Friday, February 04, 2011

Foxfire: A Surreal Experience!


I was on a night-time run with my dog on the backroads near my house in early August of 2010 and saw an eerie, greyish-bluish-green glow coming from a spot about 50 yards into the woods. Knowing that area to be too densely wooded and too sloped for camping I was a little weirded out but figured that someone had drunkenly wandered into the woods and maybe passed out with a flashlight or cellphone turned on and I was concerned (people stop on that road frequently to drink or dump trash unfortunately). My dog usually reacts to the presence of another creature or person and he did not even register any sort of acknowledgement of whatever was causing the light. I called toward the light to see if anyone was there, the woods remained stone-silent. At this point the every hair on my body began to stand on end and my pulse started racing. This scared me a lot, having never encountered it before, but my curiousity was just a little bit stronger than my fear. I turned on my flashlight and with a death-grip on my dog's collar started slowly walking into the woods. When I got to the area where I figured the light had been coming from I saw nothing at all, not even a hint of a glow. With my brain and heart both amped up from the fear I did not know what to think. I really didn't want to but figured the best way to get another glimpse of the glow was to douse the flashlight. Upon covering the flashlight with my hand I was both stunned and amazed by what sat directly six feet in front of me: my first ever bioluminescent fungus discovery. I had no idea that this sort of thing occurred in environments other than tropical & temperate zones. Having studied and marveled at it for a few minutes I then ran home as fast as my legs could carry me to grab my camera.

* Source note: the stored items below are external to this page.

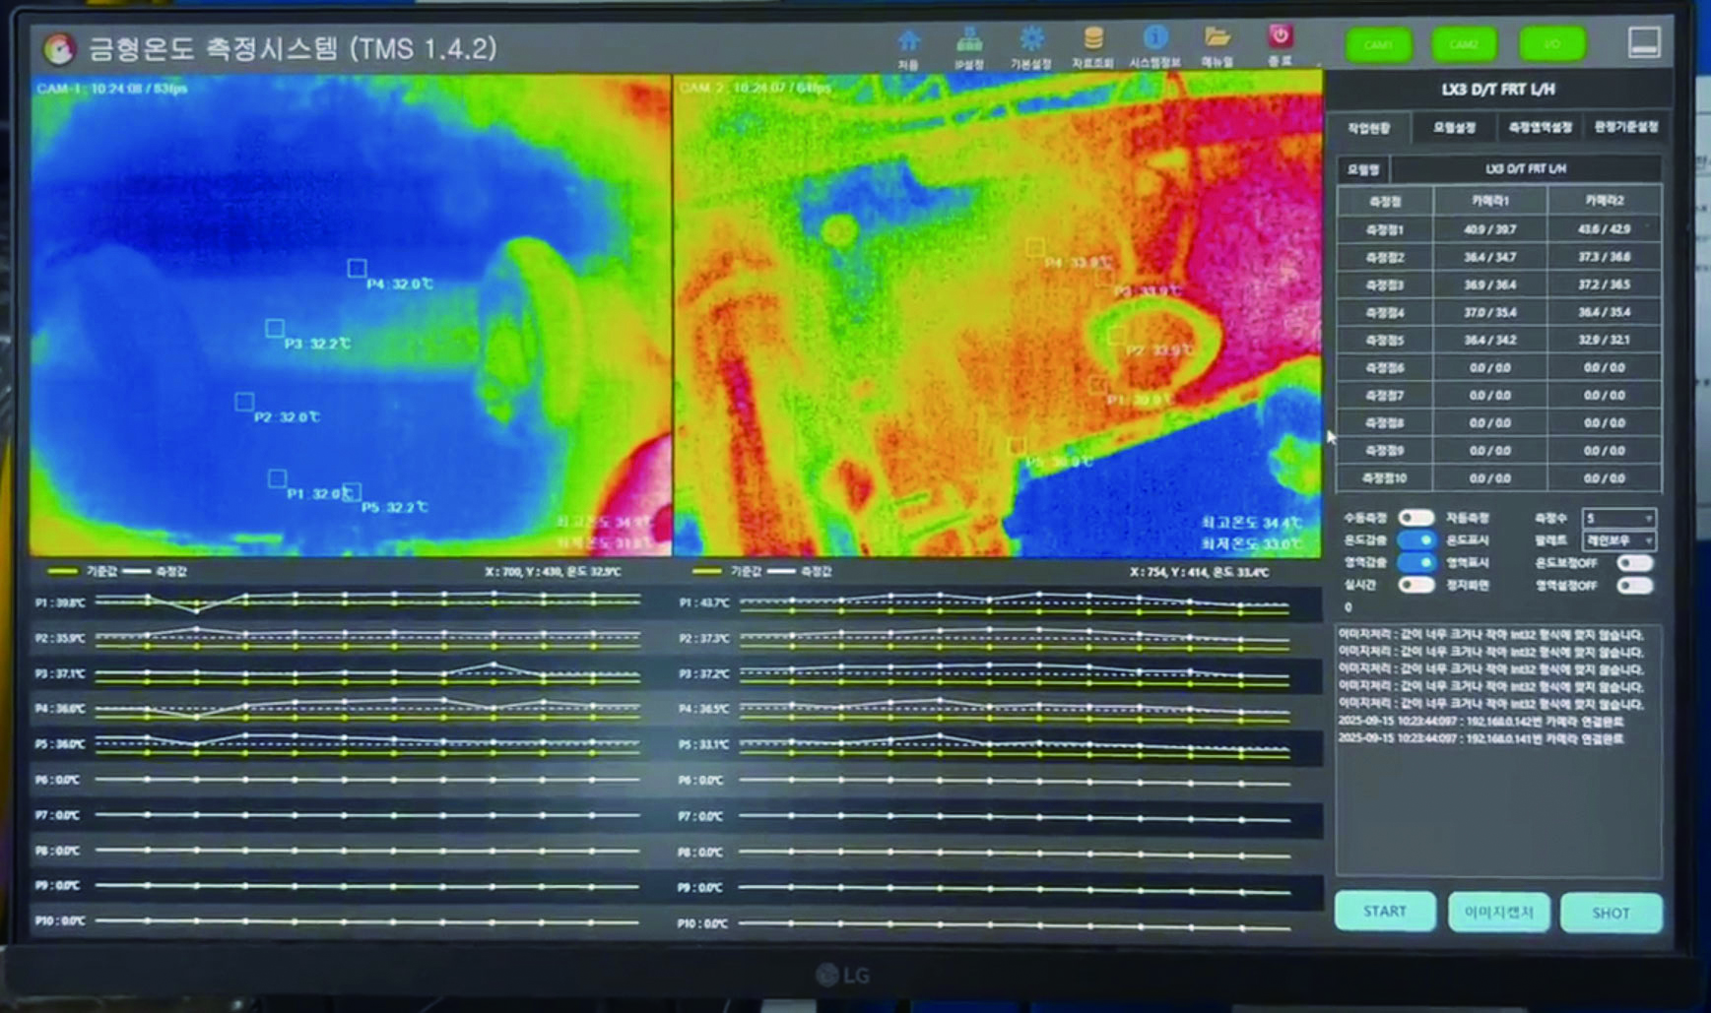
Task: Turn off the 온도표시 toggle
Action: tap(1417, 540)
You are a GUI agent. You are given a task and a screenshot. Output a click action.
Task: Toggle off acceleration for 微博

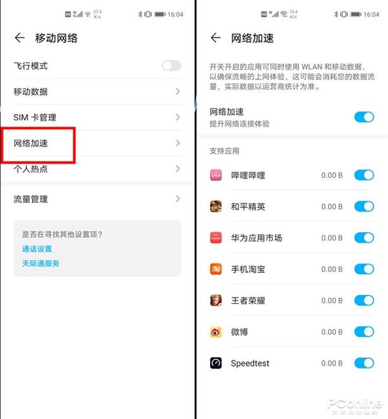point(364,332)
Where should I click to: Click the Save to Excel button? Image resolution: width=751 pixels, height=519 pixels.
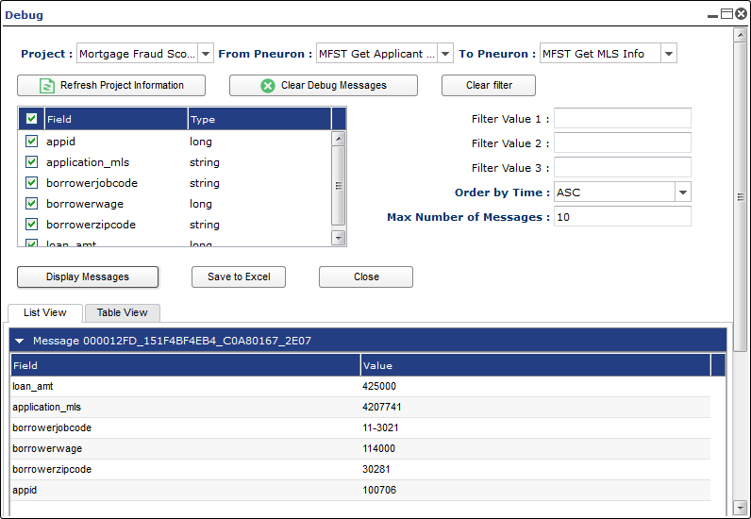[x=239, y=277]
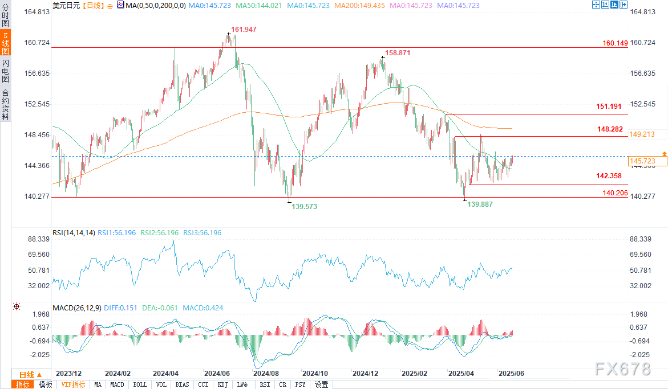
Task: Toggle the RSI indicator button
Action: (265, 384)
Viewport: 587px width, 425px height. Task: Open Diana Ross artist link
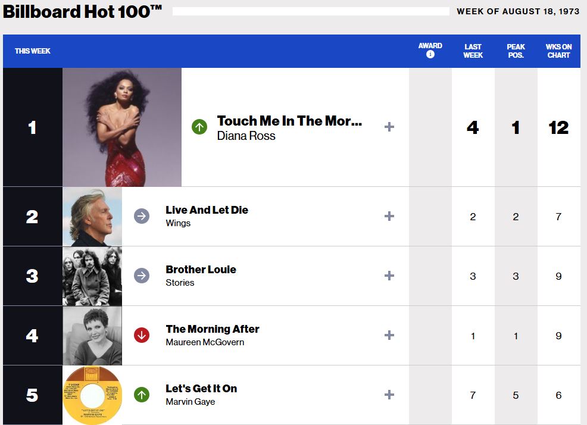point(246,136)
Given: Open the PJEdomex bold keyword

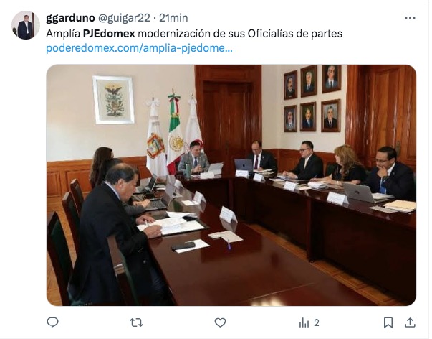Looking at the screenshot, I should 109,34.
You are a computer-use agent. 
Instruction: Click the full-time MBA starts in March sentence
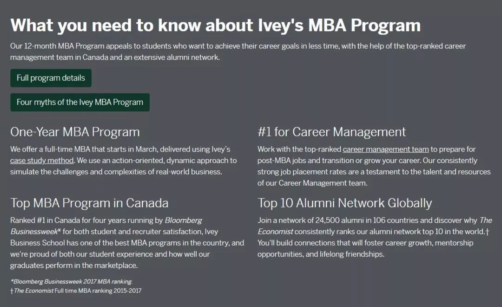pos(120,155)
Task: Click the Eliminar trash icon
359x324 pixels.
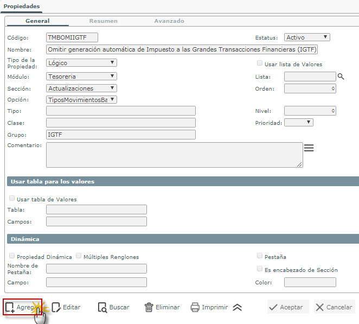Action: pyautogui.click(x=149, y=307)
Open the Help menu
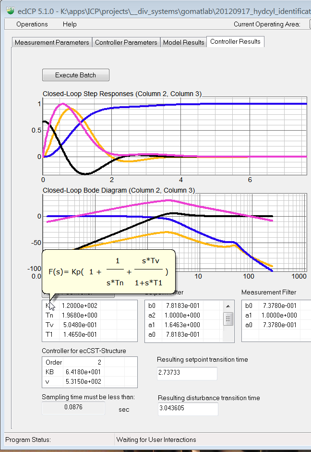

Upon further study I determined that the species of the fungus is probably the immature form of Panellus Stipticus just barely starting to culture in the moist, freshly exposed wood of this fallen birch tree, having not formed true caps yet. It is also one of the species often referred to colloquially as 'Foxfire' but I have yet to confirm this.

Following is a progression of pictures alternating normal flash exposures with the same shots taken in the dark. The only thing different from the pictures was that the glow was more of a pale bluish green and it saturated the wood more thoroughly than in the pictures, the camera apparently only picked up the green spectrum. These are all 15-second exposures with a 2.4 aperture setting, 1600 ISO.

The other amazing thing about this is the very narrow margin of conditions which it requires to actually glow. Temperatures need to be about in the high-30s - high 40s with the humidity, type of wood, level of degradation of the wood as well as the time of year being just right. I feel very fortunate to have seen this.

1 comment:

Chuck said...

Way cool!!! Great pictures. I can imagine the heart pounding in a situation like that. I've been in similar situations at my dad's place in Freedom NH all alone in the middle of nowhere and something strange happens. It kind of REALLY lets you know you are alive!